Rosenthal offered another example of a claim involving a loss in Japan insured by four Japanese insurers. The U.S.-based business experienced a $450 million dollar loss. Because it involved local policies only, the loss could not be adjusted outside Japan.

“You have to understand the local policy,” he said.

According to Rosenthal, a local policy insured the corporate entities at Japanese locations, while a master policy insured all other global sites except the Japanese locations. That meant the exchange rate and currency, while adjusting the claims, would have to be measured in yen. Most local policies will specify a conversion rate, he said.

According to Rosenthal, in order to evaluate whether a contingent time element claim is covered, the adjuster needs to define the interruption by asking if the loss is due to any of these factors:

• Physical damage to supplier of goods and services

• Power outages affecting the supplier

• Physical damage as a result of civil authority

• Radiation

• Ingress/egress

• Staffing

Besides defining the interruption, there must be a coverage trigger, Rosenthal said. The question to answer is whether there was physical damage to the type of property insured by a covered peril that resulted in a business interruption loss and/or extra expenses?

There are many other potentially covered causes of business interruption, said Rosenthal. They include fire equipment failure, rolling blackouts, regulatory issues, and employee availability.

The employee availability issue became prominent after Hurricane Katrina. An example, according to Rosenthal, was that even though there were no employees to work in a restored plant once it went back in to operation, the period of restoration was considered over and no additional coverage was afforded to the business.

In another example relating to Hurricane Katrina, if a business transferred employees from one plant to another to cover open positions, the costs related to the transfer were covered by insurers, according to Rosenthal.

Defining the scope of the damage is important, said Rosenthal. Isolated incidents can be handled more easily. “When you have cat events, like Katrina, you’re in a different world,” Rosenthal said.
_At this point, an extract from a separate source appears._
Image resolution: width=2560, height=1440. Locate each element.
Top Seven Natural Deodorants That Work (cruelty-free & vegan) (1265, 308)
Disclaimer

The scope will provide an indication of the length of time needed for the supplier to become operational again. “How long is it going to take each and every customer of that insured to make repairs,” Rosenthal said.

He offered an example relating to claims of an insured with several retailers. In order to estimate the period of restoration, his company analyzed sales revenues and plotted the location and distance of each retailer to come up with the length of time and period of restoration.

“The period of restoration is the biggest issue in contingent time element claims,” Rosenthal said.

Understanding the insured’s supply chain will assist an adjuster with evaluating contingent time element claims. Rosenthal recommends:

• Identifying the disruption to supply chain

• Identifying who the direct supplier

• Determining if the insured’s supplier is interrupted

• Determining if the insured’s customer is interrupted

• Determining whether customers can wait

• Identifying when inventory is back to normal

• Determining where product /sales projections have been

• Evaluating whether there was reduced demand

He recommended requesting the business’ continuity recovery plan, supplier and customer contracts, and any business logs or diaries on every contingent time element claim.

Thought should be given to possible ways to mitigate the claim. Rosenthal recommended determining whether safety stock exists or product substitution is available, whether alternative suppliers are available and if there could be a delay in sales.